Open chunjiw opened 3 months ago

chunjiw commented 3 months ago

MWE:

using BenchmarkTools

struct S
    x
end
function (s::S)()
    s.x[1]
end

function f()
    s1 = S(rand(10))
    @time s1()
    @btime $s1()
    println(@allocated s1())
    s2 = S(1)
    @time s2()
    @btime $s2()
    @benchmark $s2()
    println(@allocated s2())
end

f()

The output I see is

  0.000001 seconds
  19.435 ns (1 allocation: 16 bytes)
0
  0.000000 seconds
  18.050 ns (0 allocations: 0 bytes)
0

So when the field is a vector, @btime reports wrong allocation, assuming @time and @allocated are right.
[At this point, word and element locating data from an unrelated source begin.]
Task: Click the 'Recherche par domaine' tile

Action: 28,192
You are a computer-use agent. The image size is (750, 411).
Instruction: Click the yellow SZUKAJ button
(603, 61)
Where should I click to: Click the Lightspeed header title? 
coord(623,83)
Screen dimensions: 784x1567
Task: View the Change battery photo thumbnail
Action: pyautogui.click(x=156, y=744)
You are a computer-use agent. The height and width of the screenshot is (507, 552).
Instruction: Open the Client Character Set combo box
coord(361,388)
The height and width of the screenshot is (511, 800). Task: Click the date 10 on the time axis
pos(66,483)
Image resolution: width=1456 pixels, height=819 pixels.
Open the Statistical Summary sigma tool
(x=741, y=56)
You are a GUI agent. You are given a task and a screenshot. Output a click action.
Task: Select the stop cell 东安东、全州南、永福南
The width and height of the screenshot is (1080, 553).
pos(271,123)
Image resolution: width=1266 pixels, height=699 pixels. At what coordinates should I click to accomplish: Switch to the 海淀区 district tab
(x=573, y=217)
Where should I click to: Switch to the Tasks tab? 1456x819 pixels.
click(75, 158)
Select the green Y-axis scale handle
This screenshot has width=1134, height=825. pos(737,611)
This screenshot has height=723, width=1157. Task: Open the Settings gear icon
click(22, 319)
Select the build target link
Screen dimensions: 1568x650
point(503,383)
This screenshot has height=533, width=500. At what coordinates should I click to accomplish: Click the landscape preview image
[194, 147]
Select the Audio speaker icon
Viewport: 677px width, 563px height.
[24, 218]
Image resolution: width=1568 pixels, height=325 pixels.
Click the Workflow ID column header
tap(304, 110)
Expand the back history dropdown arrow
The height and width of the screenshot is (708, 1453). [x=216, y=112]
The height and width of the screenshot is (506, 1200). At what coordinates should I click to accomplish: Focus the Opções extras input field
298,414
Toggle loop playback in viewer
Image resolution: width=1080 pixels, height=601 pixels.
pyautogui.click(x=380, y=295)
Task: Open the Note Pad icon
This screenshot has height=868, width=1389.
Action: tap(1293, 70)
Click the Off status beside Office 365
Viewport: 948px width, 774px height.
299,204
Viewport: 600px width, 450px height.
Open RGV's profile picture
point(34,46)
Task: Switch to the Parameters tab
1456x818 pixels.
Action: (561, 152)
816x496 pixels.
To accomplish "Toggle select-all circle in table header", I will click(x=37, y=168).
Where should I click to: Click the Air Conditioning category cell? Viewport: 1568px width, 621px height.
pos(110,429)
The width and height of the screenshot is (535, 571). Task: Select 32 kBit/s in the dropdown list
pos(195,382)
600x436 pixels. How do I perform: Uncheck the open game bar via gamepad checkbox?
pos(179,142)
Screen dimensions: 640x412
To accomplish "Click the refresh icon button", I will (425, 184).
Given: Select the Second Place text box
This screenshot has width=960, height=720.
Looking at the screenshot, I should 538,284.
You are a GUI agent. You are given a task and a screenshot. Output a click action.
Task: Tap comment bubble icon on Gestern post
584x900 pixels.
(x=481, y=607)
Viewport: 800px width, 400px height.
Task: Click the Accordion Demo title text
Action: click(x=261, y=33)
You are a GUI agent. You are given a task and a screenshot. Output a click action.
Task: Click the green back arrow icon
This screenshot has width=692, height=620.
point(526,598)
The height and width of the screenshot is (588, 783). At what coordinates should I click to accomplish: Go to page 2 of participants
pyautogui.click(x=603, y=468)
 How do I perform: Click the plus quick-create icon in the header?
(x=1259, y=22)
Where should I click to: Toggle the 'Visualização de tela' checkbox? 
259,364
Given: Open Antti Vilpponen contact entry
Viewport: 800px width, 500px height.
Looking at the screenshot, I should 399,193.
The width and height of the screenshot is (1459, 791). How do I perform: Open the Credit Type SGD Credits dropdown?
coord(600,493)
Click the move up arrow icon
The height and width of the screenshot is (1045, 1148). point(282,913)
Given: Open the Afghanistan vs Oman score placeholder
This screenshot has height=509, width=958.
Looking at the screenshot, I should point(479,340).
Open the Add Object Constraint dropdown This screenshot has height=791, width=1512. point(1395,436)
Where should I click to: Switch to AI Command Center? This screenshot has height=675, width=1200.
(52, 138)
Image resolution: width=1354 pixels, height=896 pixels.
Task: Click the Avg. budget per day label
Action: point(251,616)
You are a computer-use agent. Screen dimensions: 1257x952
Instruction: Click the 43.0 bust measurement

This may be related to https://github.com/JuliaLang/julia/issues/53694 but I'm not sure.

julia> versioninfo()
Julia Version 1.10.2
Commit bd47eca2c8a (2024-03-01 10:14 UTC)
Build Info:
  Official https://julialang.org/ release
Platform Info:
  OS: Linux (x86_64-linux-gnu)
  CPU: 12 × Intel(R) Core(TM) i7-6850K CPU @ 3.60GHz
  WORD_SIZE: 64
  LIBM: libopenlibm
  LLVM: libLLVM-15.0.7 (ORCJIT, broadwell)
Threads: 1 default, 0 interactive, 1 GC (on 12 virtual cores)
Zentrik commented 3 months ago

It seems the @time reports no allocations as the compiler can see that s1 is constructed and then the first field is accessed and so can figure out that the type of s1() is Float64. Whilst for BenchmarkTools the s1() call happens in a non-inlined function so it cannot do the same optimisation.

It's not obvious that it could be worked around, nor that we would want to.